Provided data =

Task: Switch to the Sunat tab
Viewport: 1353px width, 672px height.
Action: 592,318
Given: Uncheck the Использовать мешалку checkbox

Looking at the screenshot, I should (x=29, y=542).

Exercise = Write out the line containing "Given: Uncheck the" and every line after it through the end of the entries. Keep each one exactly as it is, and add nothing.

Task answer =
Given: Uncheck the Использовать мешалку checkbox

Looking at the screenshot, I should (x=29, y=542).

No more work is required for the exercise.